📜 ⬆️ ⬇️

Measuring speech intelligibility: a modulation approach

In previous articles on speech intelligibility, I looked at objective methods and formant approach. This topic will be the final one, and we will consider a modulation approach to measuring speech intelligibility both in communication systems and indoors.

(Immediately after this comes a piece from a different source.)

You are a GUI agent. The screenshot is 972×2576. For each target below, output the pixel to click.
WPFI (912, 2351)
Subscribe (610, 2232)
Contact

1970 can be considered the birth of the modulation method. T. Hodgast and G. Stinekenr developed a system that used a test signal in the form of noise, amplitude modulated by a fixed frequency signal with a rectangular envelope. The spectrum of the carrier noise was similar to the spectrum of long-term speech. As a result, it was possible to take into account the influence of noise, clipping, and reverberation in assessing intelligibility. Subsequently, a specially designed device made it possible to measure the speech transmission index (STI).

STI


STI is the value that determines the effect of the path on speech intelligibility. It is closely related to such a channel characteristic as the modulation transfer function (MTF) modulation. MTF is a measure of how well the amplitude modulation of a signal is maintained in a particular path when it is transmitted from input to output.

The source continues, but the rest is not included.